Soldiering on and using every ounce of political good will, Senate leadership extracted the bill from Appropriations and moved it to the floor. There is failed to pass by 2 votes since 5 likely supporters abstained. These were the newer senators no one had bothered to court from the grassroots base. And to whom no economic analysis could be given..

Again using political influence, Senate leadership held the bill open for “reconsideration” until the following Tuesday in an effort to change a couple of votes. Supporters flew into a rage and began an all-out phone campaign directed to the five abstaining senators and also the author and leadership.

What they did not know because they did not trust the actors or the system or even talk to Sen. Leno’s office, was that again, using political capital and collegial interaction, both Leno and Senate leadership were asking two senators for a “courtesy vote” – moving the bill even though the voting senators still had doubts. That was being worked out when the grassroots “progressives” ratcheted up the heat Monday morning the day before the absolutely last vote.

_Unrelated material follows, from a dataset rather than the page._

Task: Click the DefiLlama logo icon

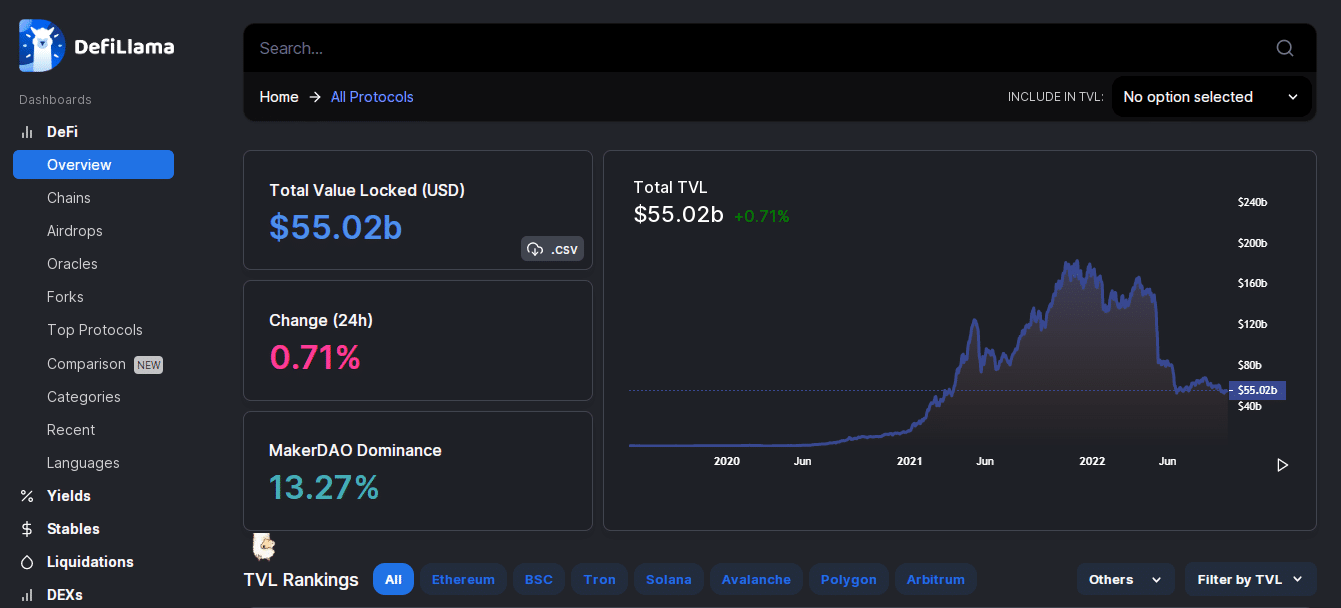Action: pyautogui.click(x=41, y=46)
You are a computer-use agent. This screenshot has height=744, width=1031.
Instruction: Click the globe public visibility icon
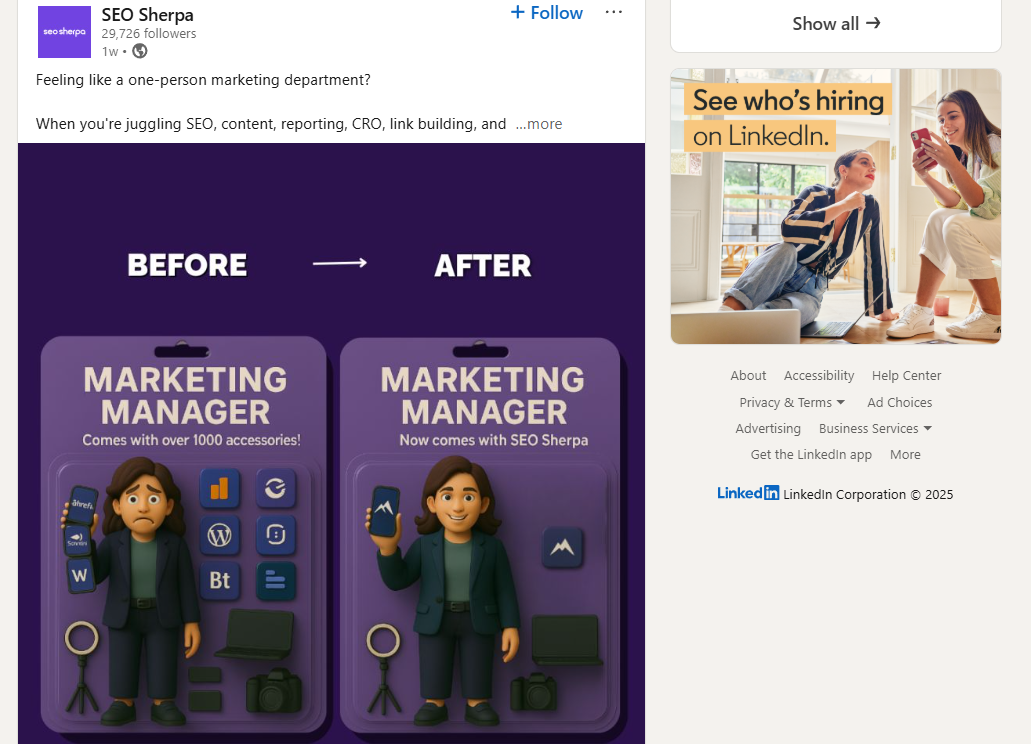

Calls by the hundreds, thousands overall, flowed into the abstaining senators’ offices – calls as nasty, as brutal, as demanding, as vicious as anything the Baggers ever dished out. They yelled at anyone, again even receptionists, called names, said they were traitors. One young intern was shattered by the incredibly vituperative attacks on her personally. Other, older and more worldly-wise, were still stunned that supporters of a bill would treat those whose vote they sought in such nasty and bullying and bizarre ways. Younger staff were in shock, at least one reduced to tears, and the senators, incensed at the viciousness of these demands became disgusted.

The courtesy votes shriveled under the scorched-earth onslaught from pro single payer fans. At the end of the day before the reconsideration vote, the bill had to be pulled so it would not be killed. It’s quieter, less public, but it’s still dead.

Post-apocalyptic analysis the next day revealed not only was single payer DOA for the remainder of the session, there was a strong likelihood it would never again be picked up again by a single legislator. The stories of the supporters’ brutal treatment of Senator Leno, Senate leadership, and most of all, senate staff just shot through the Capitol. No legislator who had not been hermetically sealed during the fray could ignore it.

So single payer in California is most likely dead legislatively. Not just the bill – the issue. It wasn’t killed by the usual suspects, the insurance industry, Chamber of Commerce, big Pharma, hospitals, or anti-tax folks.

It was killed by the supporters.

Thanks ideological purists. You told everyone how morally superior you are and what sell-outs the Senators are. They all got that. You win.

Someday though I hope you can tell us all – what was it you won?